There's nothing more disappointing to me than people that come back and say, "My doctor doesn't support this," because that's frustrating. I always try to tell people the bare minimum of where I started out. I started out walking the dog. And walking the dog counts as a workout.

That's a big deal, to be able to do that with this kind of disease.

I was giving a different interview earlier this week, and this woman, who was not a patient, was asking me, "Well, how do you work out?" I'm like,

"Well, for me, first of all, everything has a price."

I pay a price for what I do, which is another reason why I'm very careful about what I recommend to other patients.

Anna Legassie: There are a lot of frank conversations. There's a lot of tough love with my doctors. I drive my orthopedic surgeon out of his mind, out of his mind. He loves me and I know he's supportive, but I also drive him a little batty with this sort of stuff.

I want to be very, very careful of what I encourage people to do because I even know that my own care team sort of has these concerns about what I've decided to do. This is not the path for everybody.

One of the things too is that I have so much damage at this point that certain joints, I'm just running them into the ground a little bit faster than they would have got there already, and I'm okay with it.

That's a trade-off that I'm comfortable with, but everybody needs to have these conversations with themselves, with their loved ones, and with their care team.

Anna Legassie: Oh, but sorry - I got totally distracted thinking about how much I drive my surgeon crazy.

So this woman was asking me about working out, and how do I do this, and how do I balance everything.
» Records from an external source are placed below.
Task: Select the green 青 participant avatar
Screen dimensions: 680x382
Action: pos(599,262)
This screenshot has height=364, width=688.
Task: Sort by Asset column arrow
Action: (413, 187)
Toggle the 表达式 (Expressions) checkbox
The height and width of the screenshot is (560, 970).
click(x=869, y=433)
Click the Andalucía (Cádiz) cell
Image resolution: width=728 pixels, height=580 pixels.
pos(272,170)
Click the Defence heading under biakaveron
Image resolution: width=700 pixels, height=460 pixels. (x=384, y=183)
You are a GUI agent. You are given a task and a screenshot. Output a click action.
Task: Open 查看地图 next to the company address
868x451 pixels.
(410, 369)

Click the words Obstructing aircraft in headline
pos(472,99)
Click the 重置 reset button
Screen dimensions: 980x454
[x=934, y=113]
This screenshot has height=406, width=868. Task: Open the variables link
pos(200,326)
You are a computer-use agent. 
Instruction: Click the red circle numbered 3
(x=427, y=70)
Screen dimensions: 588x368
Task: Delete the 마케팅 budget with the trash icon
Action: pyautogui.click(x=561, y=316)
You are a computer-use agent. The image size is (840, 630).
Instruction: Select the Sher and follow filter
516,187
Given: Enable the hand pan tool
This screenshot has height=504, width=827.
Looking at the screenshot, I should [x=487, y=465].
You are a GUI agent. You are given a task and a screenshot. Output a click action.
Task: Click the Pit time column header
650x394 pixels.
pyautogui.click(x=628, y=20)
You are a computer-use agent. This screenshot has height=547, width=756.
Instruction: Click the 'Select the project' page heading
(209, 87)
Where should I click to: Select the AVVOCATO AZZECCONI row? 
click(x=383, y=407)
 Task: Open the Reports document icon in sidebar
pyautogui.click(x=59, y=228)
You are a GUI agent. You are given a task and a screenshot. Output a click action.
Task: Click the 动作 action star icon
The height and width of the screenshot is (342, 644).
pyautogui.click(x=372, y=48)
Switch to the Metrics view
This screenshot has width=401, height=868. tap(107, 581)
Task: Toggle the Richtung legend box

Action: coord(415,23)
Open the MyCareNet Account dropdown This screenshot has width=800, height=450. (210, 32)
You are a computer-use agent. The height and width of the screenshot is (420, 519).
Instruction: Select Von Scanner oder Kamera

And one of the things that's been the hardest is to appreciate that walking the dog has its place in training for a race. That recovery has its place in training for a race.

That making the tough call to drop out of races sometimes, has its place in a bigger plan.

Lilly Stairs: Yeah. This is just, I think this so perfect, and I'm so excited that we had this discussion. Anna and I were trying to decide beforehand, because there was a lot of topics we could talk about (and we are 1,000% bringing you back for 500 more podcasts).

But I'm really glad we talked about this, because I think that there is a lot to be learned. There's a lot to glean from this, for so many. When I look at what we talk about at Clara, and this idea that patients should be empowered to make the decision that is right for them - it is all about you, and that's what this conversation is about. It's about that you should be empowered to do what is right for you.

Don't worry about what other people are saying. Don't worry about what other people are doing. Figure out what is the right thing for you to do in this moment, and maybe it's one thing this year, maybe it's different the next year. Be gentle with yourself while you're doing it.

DOG BARKING NOISES!!!
labrador

Anna Legassie: Penny! Well, if you guys do follow me on Instagram, you're already familiar with Penny, so you actually know that she's sweet and lovely, but she's also very ferocious guard dog. And we live on the first floor in Boston, so there you have it.

Lilly Stairs: Well, thank you, Penny, for making an appearance, and I feel like that is a great time to wrap up with this podcast.

Anna Legassie: Absolutely. She's not done talking.